━━━ Текст документа ━━━

Содержание
«Военная Литература»
Военная история

Глава IV.

Выступление колонны князя Витгенштейна; состав ее. — Солдатские песни. — Первый переход. Пески. — Артезианский колодезь. — Миражи. — Колодцы Беюн-Баши; качество их воды. — Верблюжья колючка. — Озеро Дели-Дефе; горько-соленая вода. — Появление диссентерии. — Солнечные удары. — Переход до Гудри-Олума. — Река Атрек. — Очищение воды. — Первая русская могила. — Дневка. — Лагерь дагестанцев. — Банд-Хаджи. — Развалины; два предания объясняющая их существование. — Усиленный переход до Янги-Олума. — Текенджик-Олум. — Переход до Чата.

К 6-ти часам утра 31 июля, кавалерийская колонна была готова к выступлению и построилась на месте расположения лагеря; обоз выступил часом раньше. В состав нашей колонны вошли:

2 эскадрона переяславского драгунского полка,

1 сотня полтавского казачьего полка,

Ракетная батарея и

Полубатарея терской казачьей конно-артил. бригады. Командование этим отрядом было вручено начальнику кавалерии, свиты Е. И. В. генерал-майору светлейшему князю Зейн-Витгенштейн-Берлебургу.

━━━

▶ Задание a:
Ответь по главе о выступлении колонны:
(i) К какому часу и какого числа кавалерийская колонна была готова к выступлению?
(ii) Сколько эскадронов какого полка вошло в состав колонны?
(iii) Кому было вручено командование отрядом?

━━━ Данные ━━━

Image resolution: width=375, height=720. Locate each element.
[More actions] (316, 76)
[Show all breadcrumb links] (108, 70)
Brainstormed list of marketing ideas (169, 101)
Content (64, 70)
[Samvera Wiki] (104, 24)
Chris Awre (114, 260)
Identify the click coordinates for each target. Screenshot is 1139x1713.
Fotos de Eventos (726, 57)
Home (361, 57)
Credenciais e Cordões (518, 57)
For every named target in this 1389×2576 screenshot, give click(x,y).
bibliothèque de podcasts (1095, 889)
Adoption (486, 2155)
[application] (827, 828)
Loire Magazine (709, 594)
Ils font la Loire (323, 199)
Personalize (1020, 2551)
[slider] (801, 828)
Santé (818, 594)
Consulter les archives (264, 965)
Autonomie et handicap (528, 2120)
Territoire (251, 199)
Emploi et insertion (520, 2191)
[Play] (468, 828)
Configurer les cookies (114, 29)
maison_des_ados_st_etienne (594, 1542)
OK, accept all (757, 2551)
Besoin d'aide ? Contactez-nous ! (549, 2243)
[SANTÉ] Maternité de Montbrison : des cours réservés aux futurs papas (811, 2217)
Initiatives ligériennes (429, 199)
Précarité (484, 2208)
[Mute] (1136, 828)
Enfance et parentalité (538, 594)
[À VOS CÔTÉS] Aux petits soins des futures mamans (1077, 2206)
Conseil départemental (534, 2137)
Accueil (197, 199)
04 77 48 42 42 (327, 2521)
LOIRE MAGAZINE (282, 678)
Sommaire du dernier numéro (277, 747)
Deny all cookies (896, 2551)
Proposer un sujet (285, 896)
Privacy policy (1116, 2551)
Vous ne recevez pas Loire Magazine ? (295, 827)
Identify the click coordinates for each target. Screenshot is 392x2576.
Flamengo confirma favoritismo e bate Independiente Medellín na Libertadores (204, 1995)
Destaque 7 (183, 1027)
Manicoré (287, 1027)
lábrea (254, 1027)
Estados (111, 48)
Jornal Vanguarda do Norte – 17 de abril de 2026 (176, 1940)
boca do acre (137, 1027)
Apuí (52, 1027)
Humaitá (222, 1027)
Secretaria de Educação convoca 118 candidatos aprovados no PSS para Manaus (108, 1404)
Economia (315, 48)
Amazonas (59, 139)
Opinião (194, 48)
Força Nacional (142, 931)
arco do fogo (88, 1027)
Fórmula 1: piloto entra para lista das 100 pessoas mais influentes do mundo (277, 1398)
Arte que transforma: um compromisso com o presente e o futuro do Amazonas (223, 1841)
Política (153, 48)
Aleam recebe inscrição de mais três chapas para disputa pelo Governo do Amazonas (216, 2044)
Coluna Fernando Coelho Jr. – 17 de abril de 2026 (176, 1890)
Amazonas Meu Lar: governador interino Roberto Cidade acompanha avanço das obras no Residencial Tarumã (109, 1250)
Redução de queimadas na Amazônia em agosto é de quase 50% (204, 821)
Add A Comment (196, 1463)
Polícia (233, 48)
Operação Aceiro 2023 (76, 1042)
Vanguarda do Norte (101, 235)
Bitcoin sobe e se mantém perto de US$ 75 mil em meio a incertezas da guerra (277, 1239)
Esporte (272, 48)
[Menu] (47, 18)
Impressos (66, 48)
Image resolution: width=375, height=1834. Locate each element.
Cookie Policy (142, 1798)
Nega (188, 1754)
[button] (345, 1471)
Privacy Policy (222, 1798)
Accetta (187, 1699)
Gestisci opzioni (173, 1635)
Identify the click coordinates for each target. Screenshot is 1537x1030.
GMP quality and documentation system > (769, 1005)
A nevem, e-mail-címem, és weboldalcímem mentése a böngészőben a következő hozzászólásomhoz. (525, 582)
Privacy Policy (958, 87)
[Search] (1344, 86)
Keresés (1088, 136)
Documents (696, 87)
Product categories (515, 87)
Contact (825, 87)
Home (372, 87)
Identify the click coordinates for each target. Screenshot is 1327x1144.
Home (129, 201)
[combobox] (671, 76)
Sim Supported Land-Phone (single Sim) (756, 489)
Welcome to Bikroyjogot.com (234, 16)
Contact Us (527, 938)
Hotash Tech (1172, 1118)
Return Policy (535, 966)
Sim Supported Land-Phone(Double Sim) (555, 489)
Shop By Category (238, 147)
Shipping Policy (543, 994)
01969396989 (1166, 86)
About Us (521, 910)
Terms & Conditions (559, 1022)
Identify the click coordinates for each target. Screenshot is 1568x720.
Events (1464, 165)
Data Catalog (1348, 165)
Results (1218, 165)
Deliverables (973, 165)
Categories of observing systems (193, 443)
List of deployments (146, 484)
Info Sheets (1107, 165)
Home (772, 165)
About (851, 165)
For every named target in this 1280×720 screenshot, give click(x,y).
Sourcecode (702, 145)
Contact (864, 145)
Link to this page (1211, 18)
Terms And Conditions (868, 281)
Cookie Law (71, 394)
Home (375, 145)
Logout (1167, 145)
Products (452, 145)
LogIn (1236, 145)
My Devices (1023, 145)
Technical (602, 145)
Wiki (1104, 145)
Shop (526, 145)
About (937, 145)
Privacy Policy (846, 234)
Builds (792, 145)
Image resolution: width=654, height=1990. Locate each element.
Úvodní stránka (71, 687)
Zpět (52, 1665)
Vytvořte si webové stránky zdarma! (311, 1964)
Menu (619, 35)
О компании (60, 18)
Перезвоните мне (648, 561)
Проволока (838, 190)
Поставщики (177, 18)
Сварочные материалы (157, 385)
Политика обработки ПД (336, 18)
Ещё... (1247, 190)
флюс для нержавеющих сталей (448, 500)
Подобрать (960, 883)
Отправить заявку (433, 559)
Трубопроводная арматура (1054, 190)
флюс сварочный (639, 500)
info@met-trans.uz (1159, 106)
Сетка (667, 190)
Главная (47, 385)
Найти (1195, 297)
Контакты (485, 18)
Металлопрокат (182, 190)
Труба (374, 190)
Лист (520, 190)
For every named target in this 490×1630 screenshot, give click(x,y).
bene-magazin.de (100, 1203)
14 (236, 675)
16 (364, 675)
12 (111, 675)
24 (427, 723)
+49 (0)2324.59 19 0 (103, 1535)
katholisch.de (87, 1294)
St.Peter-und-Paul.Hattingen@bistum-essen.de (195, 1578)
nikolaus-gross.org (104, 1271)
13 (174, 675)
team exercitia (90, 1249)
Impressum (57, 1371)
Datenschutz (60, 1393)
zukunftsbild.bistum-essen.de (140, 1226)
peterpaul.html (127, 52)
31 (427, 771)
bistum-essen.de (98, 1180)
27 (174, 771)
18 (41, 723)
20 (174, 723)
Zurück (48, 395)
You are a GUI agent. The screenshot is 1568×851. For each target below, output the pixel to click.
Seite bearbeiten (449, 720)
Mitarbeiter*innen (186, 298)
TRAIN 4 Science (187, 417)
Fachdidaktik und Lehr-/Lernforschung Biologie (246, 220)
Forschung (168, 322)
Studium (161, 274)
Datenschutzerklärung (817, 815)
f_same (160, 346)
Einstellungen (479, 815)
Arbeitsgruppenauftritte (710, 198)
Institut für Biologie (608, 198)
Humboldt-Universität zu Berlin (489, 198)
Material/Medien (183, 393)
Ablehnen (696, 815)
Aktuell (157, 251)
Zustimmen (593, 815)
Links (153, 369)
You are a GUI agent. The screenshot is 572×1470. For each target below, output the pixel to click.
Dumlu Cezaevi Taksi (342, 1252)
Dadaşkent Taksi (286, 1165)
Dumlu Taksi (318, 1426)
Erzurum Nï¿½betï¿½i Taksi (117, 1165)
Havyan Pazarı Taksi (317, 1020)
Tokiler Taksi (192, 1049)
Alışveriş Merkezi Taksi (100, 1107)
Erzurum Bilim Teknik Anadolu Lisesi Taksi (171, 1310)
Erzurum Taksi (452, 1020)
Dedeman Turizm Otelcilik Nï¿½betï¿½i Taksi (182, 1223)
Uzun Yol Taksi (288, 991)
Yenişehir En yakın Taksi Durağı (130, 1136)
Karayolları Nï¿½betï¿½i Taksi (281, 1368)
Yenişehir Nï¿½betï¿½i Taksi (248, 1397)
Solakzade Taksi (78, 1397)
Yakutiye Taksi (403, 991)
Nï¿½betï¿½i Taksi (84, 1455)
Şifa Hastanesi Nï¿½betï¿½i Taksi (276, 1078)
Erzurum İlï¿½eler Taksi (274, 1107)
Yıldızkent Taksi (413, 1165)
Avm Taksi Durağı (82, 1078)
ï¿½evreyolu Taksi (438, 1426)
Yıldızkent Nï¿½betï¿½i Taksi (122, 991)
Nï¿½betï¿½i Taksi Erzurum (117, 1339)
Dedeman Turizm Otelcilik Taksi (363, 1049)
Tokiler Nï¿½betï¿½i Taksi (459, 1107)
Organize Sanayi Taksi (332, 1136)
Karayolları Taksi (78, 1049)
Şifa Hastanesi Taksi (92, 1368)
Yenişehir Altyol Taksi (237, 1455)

━━━

▶ Задание b:
Обнови строки данных от строки с «Yıldızkent Nï¿½betï¿½i Taksi (122, 991)» до конца данных включительно: замени «Tokiler» на «Toki», а всё остальное оставь без изменений. Выведи только эти строки.

▶ Верный ответ a:
(i) К 6 часам утра 31 июля.
(ii) Два эскадрона переяславского драгунского полка.
(iii) Начальнику кавалерии, свиты Е. И. В. генерал-майору светлейшему князю Зейн-Витгенштейн-Берлебургу.

▶ Верный ответ b:
Yıldızkent Nï¿½betï¿½i Taksi (122, 991)
Nï¿½betï¿½i Taksi Erzurum (117, 1339)
Dedeman Turizm Otelcilik Taksi (363, 1049)
Toki Nï¿½betï¿½i Taksi (459, 1107)
Organize Sanayi Taksi (332, 1136)
Karayolları Taksi (78, 1049)
Şifa Hastanesi Taksi (92, 1368)
Yenişehir Altyol Taksi (237, 1455)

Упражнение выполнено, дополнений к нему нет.